ColdFusion in Context: Regular Expression Input Interpreter

A string may be described in many different ways. Suppose you want to see how multiple regular expressions interpret a single input. This tip provides a way to do that and provides many sample expressions, including one to validate E-mail addresses. To save coding time, it generates code based on structured input instead of making you write it yourself.

Form

Put all this code in regexes.cfm. Introduce the form. Define a default data value for the form. Use the textarea field instead of a text field in order to enter (and later detect) control characters as part of the data. Close the form.

<h4>Regular Expression Input Interpreter</h4>
A string may be described many different ways.<br>
Press the button to see how multiple regular expressions interpret your input.
<p>
This field...
<cfparam name="form.Data" default="">
<form method="post">
<cfoutput>
<textarea name="Data" rows="2" 
cols="50">#form.Data#</textarea><br>
</cfoutput>
<input type="submit" name="Go">
</form>

Data

If the form has been submitted, evaluate the data. If the field is empty, say so. Otherwise, define description and expression structures and fill in many description/expression pairs so that the code can display a description of what it found if the given regular expression is true. To save typing, you can perform this definition task within cfscript tags. Leave space at the end to remind yourself to add more tests later. Close the script.

As to the source of these expressions, this is not a tutorial on regular expressions, but by experimenting with the data, you can see what causes each expression to fire. If the first character is an up-caret (^) and the last character is a dollar sign ($), the entire string has to be matched by the expression, not just a portion of the string. Where you see a backslash, it's typically used as an escape character to cause the special character that follows it to be interpreted as ordinary text.

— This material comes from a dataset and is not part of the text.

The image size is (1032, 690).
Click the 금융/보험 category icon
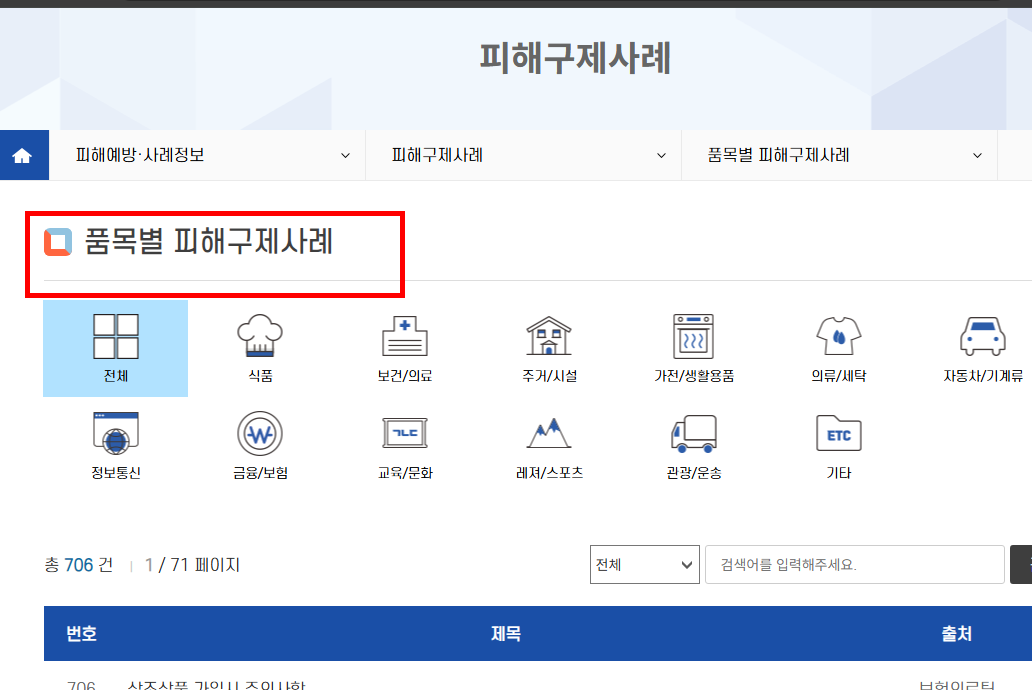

<cfparam name="form.Go" default="">
<cfif not len(form.Data)>
  is empty
<cfelse>
  contains...<br>
  <cfscript>
  // Rd: Regular expression Description
  // Rt: Regular Expression
  Rd=arrayNew(1);
  Re=arrayNew(1);
  // Define an Rd/Re pair for each test...
  Rd[1]="only digits";
  Re[1]="^[[:digit:]]+$";
  Rd[2]="digits";
  Re[2]="[[:digit:]]+";
  Rd[3]="only letters";
  Re[3]="^[[:alpha:]]+$";
  Rd[4]="letters";
  Re[4]="[[:alpha:]]+";
  Rd[5]="only letters and numbers, or just letters, or just numbers";
  Re[5]="^[[:alnum:]]+$";
  Rd[6]="only white space: spaces, tabs, newlines, carriage returns";
  Re[6]="^[[:space:]]+$";
  Rd[7]="spaces, tabs";
  Re[7]="[[:blank:]]+";
  Rd[8]="control characters (including newlines, carriage returns)";
  Re[8]="[[:cntrl:]]+";
  Rd[9]="only non-white space, non-control characters";
  Re[9]="^[[:graph:]]+$";
  Rd[10]="punctuation";
  Re[10]="[[:punct:]]+";
  Rd[11]="upper-case letters";
  Re[11]="[[:upper:]]+";
  Rd[12]="lower-case letters";
  Re[12]="[[:lower:]]+";
  Rd[13]="only a date in d/m/YYYY format; no range check was made";
  Re[13]="^[[:digit:]]{1,2}\/[[:digit:]]{1,2}\/[[:digit:]]{4}$";
  Rd[14]="only an E-mail address"; // nope
  Re[14]="^(([[:alnum:]]|-|_)+\.)*([[:alnum:]]|-|_)+@(([[:alnum:]]|-|_)+\.)*[[:alpha:]]{2,7}$";
  Rd[15]="only a number";
  Re[15]="^[-+]?(([0-9]+\.?[0-9]*)|(\.[0-9]+))$";
  Rd[16]="a date in d/d/YY or d/d/YYYY format";
  Re[16]="((\d{2})|(\d))\/((\d{2})|(\d))\/((\d{4})|(\d{2}))";
  Rd[17]="typical first name and last name: assumes simplest capitalization";
  Re[17]="^[A-Z]{1}[a-z]{1,}[[:space:]][A-Z]{1}[a-zA-Z]{1,}$";
  Rd[18]="only a one- or two-digit month and 2-digit year: m/YY; checks month range";
  Re[18]="^([1-9]|(0[1-9])|11|12)/[[:digit:]]{2}$";
  Rd[19]="only a 2-digit month and 2-digit year: MM/YY; checks month range";
  Re[19]="^((0[1-9])|(1[0-2]))\/([[:digit:]]{2})$";
  Rd[20]="U.S. zip code of five digits (or nine digits separated by hyphen); no range check was made";
  Re[20]="^[[:digit:]]{5}(-[[:digit:]]{4})?$";
  Rd[21]="only a string that could be a simple variable name";
  Re[21]="^[A-Za-z]+[[:alnum:]]*$";
  Rd[22]="only a string that could be a variable name expressed as {scope or structure}.{simple variable}";
  Re[22]="^[A-Za-z]+[[:alnum:]]*\.[A-Za-z]+[[:alnum:]]*$";
  Rd[23]="only a social security number; no range check was made";
  Re[23]="^[[:digit:]]{3}-[[:digit:]]{2}-[[:digit:]]{4}$";
  Rd[24]="only a 24-hour time formatted as HH:MM:SS";
  Re[24]="^(([0-1][0-9])|([2][0-3])):([0-5][0-9]):([0-5][0-9])$";

  // (add more pairs here)

  </cfscript>

Code Generator

Loop the parallel arrays within cfoutput tags. For each expression, use ColdFusion's regular expression find function, reFind, and if the expression is true, display its description.

  <cfoutput>
  <cfloop from="1" to="#arrayLen(Re)#" index="Nr">
  <cfif reFind("#Re[Nr]#",form.Data)>
    - #Rd[Nr]#<br>
  </cfif>
  </cfloop>
  </cfoutput>
</cfif>

Discussion

Browse Regexes.cfm. As you change data values, see which expressions fire. Add some of your own. There are many ways to describe a single piece of data. This tip helps you see some of them. =Marty=